In the subsequent experiments, we compare the downstream long-horizon task performance of our framework, HELIOS, to recent SOTA baseline models in our proposed RL manipulation tasks, as outlined below:
Long-horizon manipulation task performance.
a, Snapshots of each sub-task, demonstrating that the agent efficiently completes all assigned subtasks.
b, The average skill ratios applied across the entire task, based on the results from at least five trials.
c, Snapshots of each primitive skill motion. Our Bayesian non-parametric prior captures seven base skills: "pick", "place", "pull", "rotate", "toggle", and "explore" movements (both left and right directions).
d, t-SNE projections of each primitive skill motion, showing the re-encoded skills through the pre-trained skill encoder \(q(z|\mathbf{a}_i)\) and their corresponding assignments in the Bayesian non-parametric knowledge space.
Figure 4a demonstrates the rendering snapshots of our proposed agent performing a sequence of subtasks in the Franka Kitchen environment, including manipulating the microwave, kettle, burner, and light switch.
The images demonstrate that the agent completes all assigned subtasks in the scene, highlighting its ability to handle complex, multi-step, long-horizon tasks.
The renderings of these subtasks reflect the agent's capability to utilize the pre-trained Bayesian non-parametric skill prior for efficient skill selection and execution. This showcases HELIOS's strength in combining learned skills to solve sequential subtasks in the long-horizon manipulation scene.
The pie chart in Figure 4b illustrates the distribution of skill ratios utilized throughout the long-horizon task sequence, averaged over at least five trials and color-coded by respective skills. In our task dataset, the Bayesian non-parametric skill prior captures an average of seven primitive skill motions, with snapshots of each skill depicted in Figure 4c.

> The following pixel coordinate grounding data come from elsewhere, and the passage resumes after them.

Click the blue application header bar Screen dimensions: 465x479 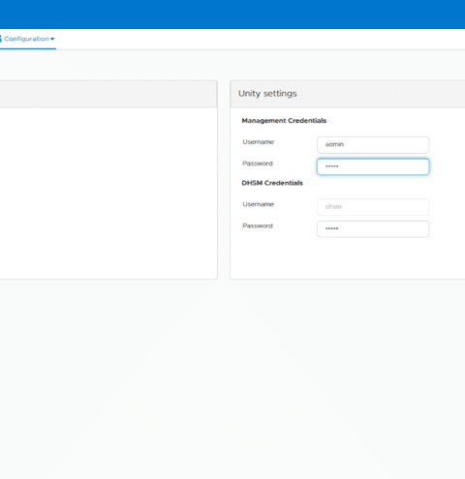pos(233,15)
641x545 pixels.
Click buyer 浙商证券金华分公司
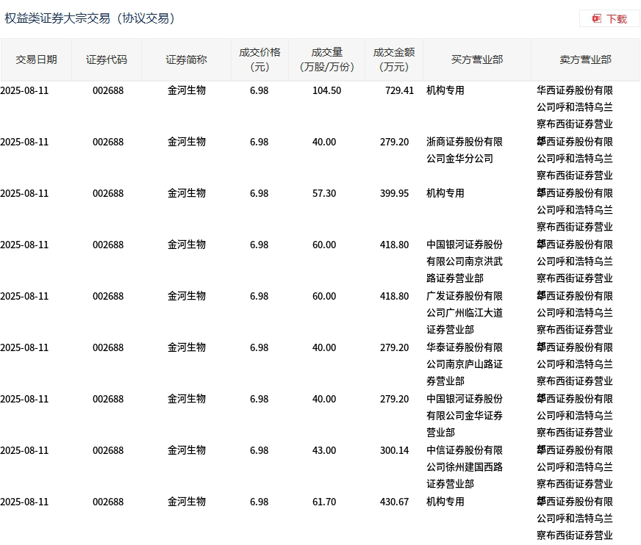click(464, 150)
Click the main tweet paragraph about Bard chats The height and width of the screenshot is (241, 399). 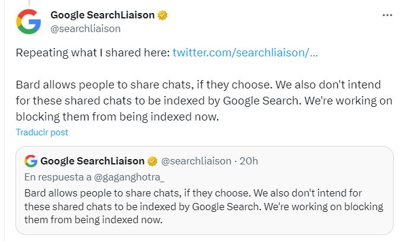(204, 100)
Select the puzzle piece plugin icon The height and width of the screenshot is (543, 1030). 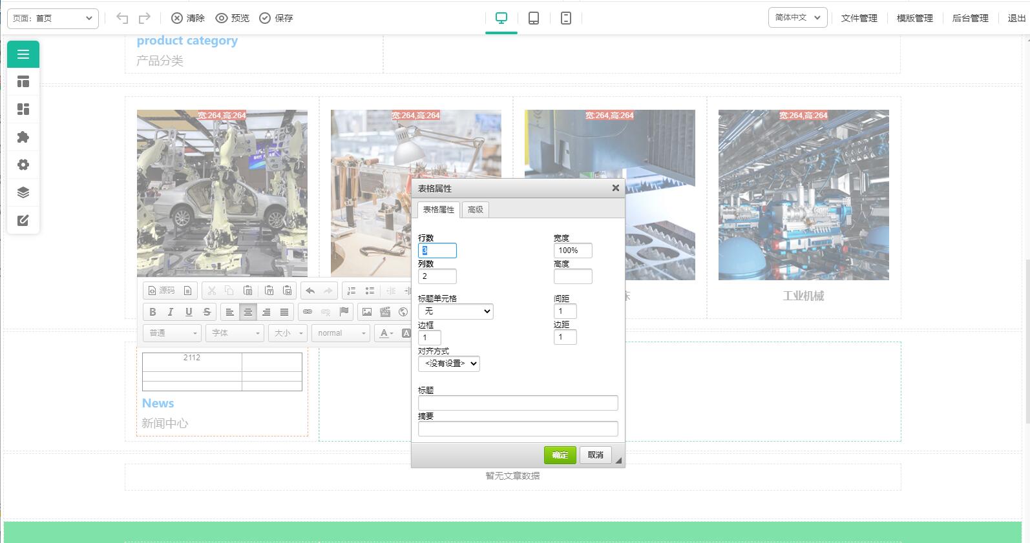point(23,137)
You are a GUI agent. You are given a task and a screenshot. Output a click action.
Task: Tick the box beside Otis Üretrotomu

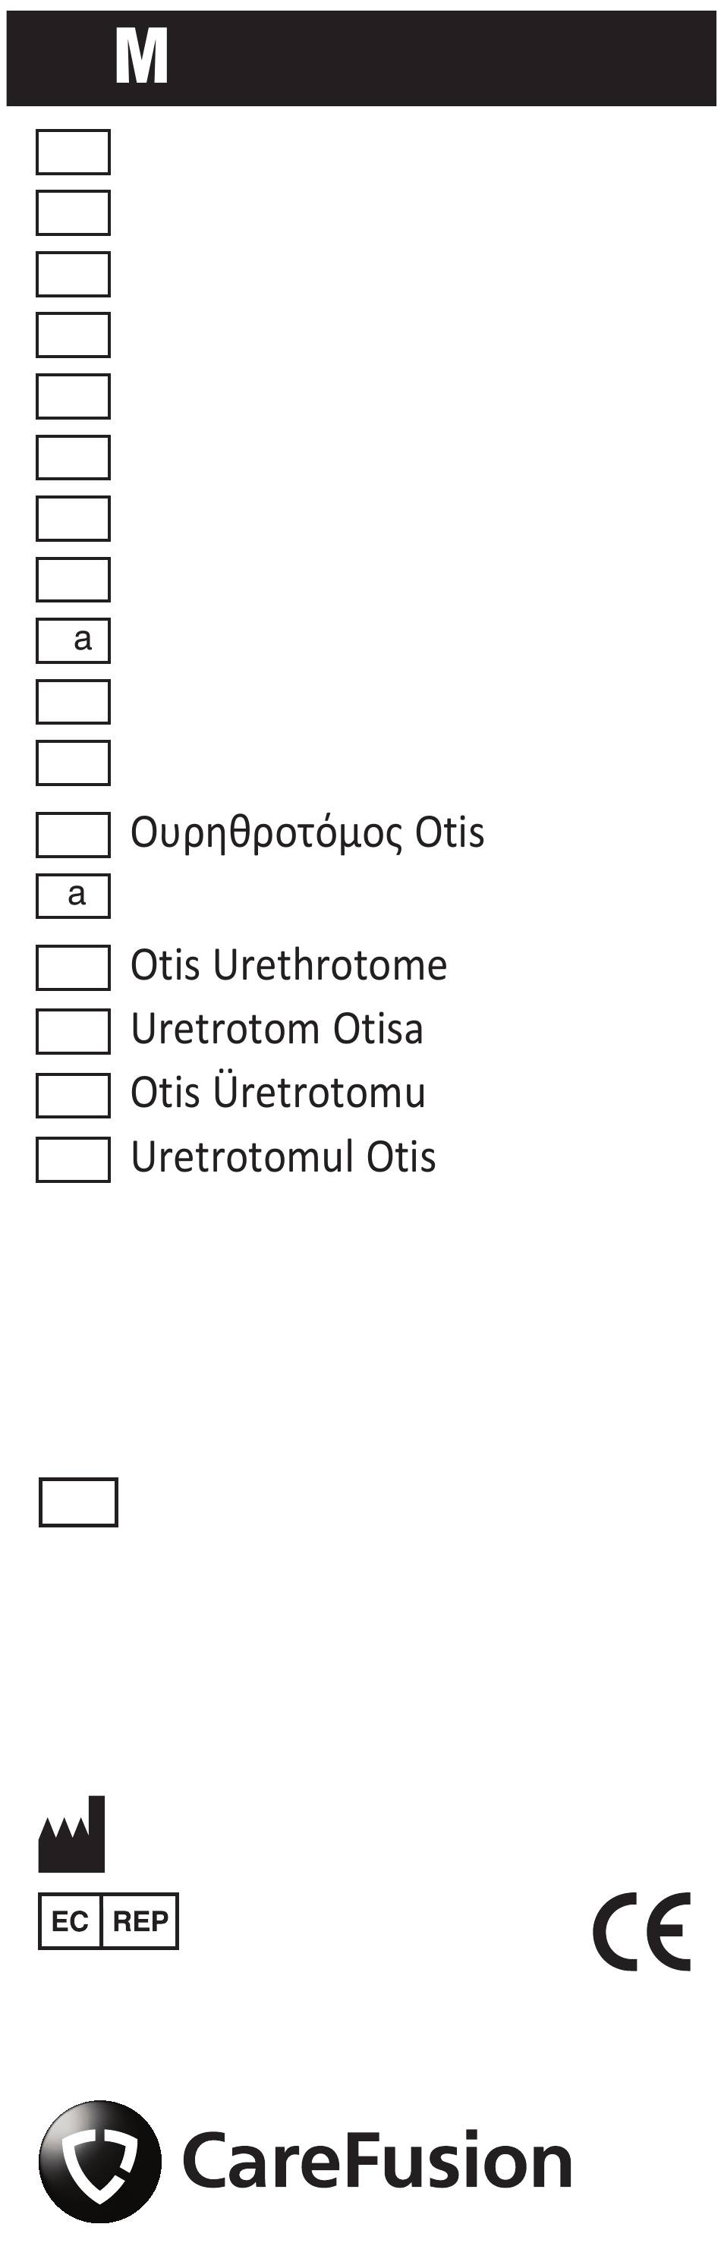coord(73,1095)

These skills include "pick" (14.8%), "place" (4.8%), "pull" (19.7%), "rotate" (9.9%), "toggle" (4.9%), and "explore" in both left (26.1%) and right (19.7%) directions.
Together, these skills form the fundamental building blocks of the agent's actions, enabling efficient recombination to perform long-horizon tasks.
By leveraging the pre-trained Bayesian non-parametric skill prior, the agent effectively utilizes these skills to manage complex object manipulations, showcasing the prior's capability to encode and generalize key motion behaviors.
Additionally, Figure 4d presents the t-SNE projections of each primitive skill motion in the latent space, revealing well-defined clusters of re-encoded skills generated by the skill encoder \(q(z|\mathbf{a}_i)\) from phase I. Each cluster corresponds to a distinct skill, highlighting the ability of the Bayesian non-parametric prior to group similar actions while maintaining clear boundaries between different skill types.
This structured latent space demonstrates the prior's strength in capturing complex, multi-modal skill distributions.
Such precise clustering is essential for guiding the agent in downstream RL tasks, enabling efficient exploration and robust action pattern inference.